On a first listen, it’s a weird ride. Ex Tropical takes the balmy island vibe of dub reggae and ices it way down, re-locating it somewhere urban and mean. It layers the mid-tempo schmaltz of ’80s funk-soul ballads with morose horns a la Morphine and the chic Caribbean groove of Grace Jones. There’s washes of dubstep warble, mawkish keys and several echoes of early Eno. Tying it all together is Quarrell’s voice, that same worldly, windswept drawl that made St Helens fans swoon. What he lacks in range he bleeds in cool, managing to fuse nonchalance with intensity; insouciance with intent.

Truly, Quarrell’s voice is a marvel. Yeah, he’s got a Midas touch for pacing and delivery but it’s more than that, something you can’t learn or mimic. It’s a voice that sneers at the notion of effort; swaggers in to deride all those who try too hard or seem too eager. If it took months of slogging it out to record Ex Tropical’s vocal tracks, no residue of that labour remains. Yet even though it seems to come so easy his voice is still so affecting. It has a physical persuasiveness, a sexual danger, like that feeling when the night suddenly cracks apart with promise. It could go good, it could go bad, but whichever way it rolls, you’ve surrendered to the momentum. “Well I got high in a wild land/I can’t get back down.”

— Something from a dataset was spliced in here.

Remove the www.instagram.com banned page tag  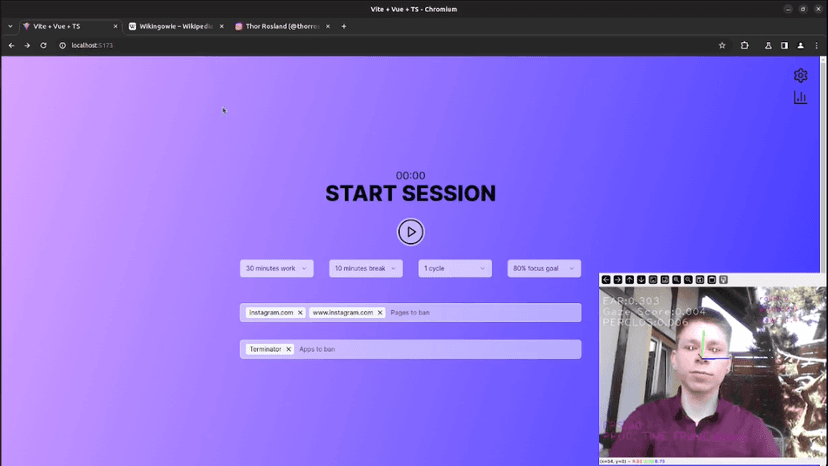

While parts of Ex Tropical sound upbeat – like the marimba jam on ‘Buai Raskol’ – it’s surface-level flourish only. Below that it’s dark terrain. Moreover, you get the feeling nothing’s going to change Quarrell’s outlook. This palpable finality is expressed in his first words on the record on ‘(Intro) Beat Goes On’: “When I was a boy mother told me/The biggest killer is a made up mind/Now I’m full grown I’m in danger/But I got a beat and the beat goes on.”

The most distressing song is ‘Lose the Baby’, stripped back from its St Helens days and loaded with enough baleful, bitter honesty to make your throat constrict. “Down on the street they’re gonna steal a car/With cold lips, blue heart/But lose the baby or we won’t get far/And if you think that it cuts me up/I’m gonna sharpen up my tongue and really cut you up/And if you think that it gets me down/I’m gonna gather all my strength and really drag you under.” Take from it what you will but it’s not going to be pretty. I watched as the colour drained from the faces in a room as Quarrell sung ‘Lose the Baby’ live, full of dark, inscrutable purpose. I watched as those tapping their feet or nodding their heads slowly stopped moving at all.

Not that listening to the more disturbing parts of Ex Tropical gets any easier in private. It doesn’t. Combine Quarrell’s recurring themes of city streets, sun, beaches, dawn and water with his atmospheric and often beautiful backing tracks and Ex Tropical starts to snowball into quite a head-fuck as you question why you feel so perturbed. Until you realise that what may sound like easy listening, isn’t easy at all. Usually, honest and confessional music is a redemptive experience, even if it’s sad. There’s a generosity extended from songwriter to listener, an acceptance that their perspective is permitted, for a time, to become yours. But with Quarrell, this exchange is fraught. His vision is too singular and his vulnerability is too barbed. There’s no place in there for us to get comfortable so we’re kept at arm’s length – un-trusted, un-wanted. But it’s precisely this amalgam of honest and guarded that makes Lost Animal so compelling. He’s a bona fide enigma.

The sadness of ‘Lose the Baby’ is rivalled by the slow-burning menace of ‘Don’t Litter’, which is as creepy as it is well-crafted. The romantic idealists are rewarded by the Eno-influenced lullaby of ‘Old Lovers’, which injects undying love with a dose of Quarrell’s idiosyncratic jadedness. “I’m with you baby in the night/Holding on to you with everything I have/And with you baby, I’m proved right/Cos it’s true that old lovers don’t die/They just find somebody new to love.”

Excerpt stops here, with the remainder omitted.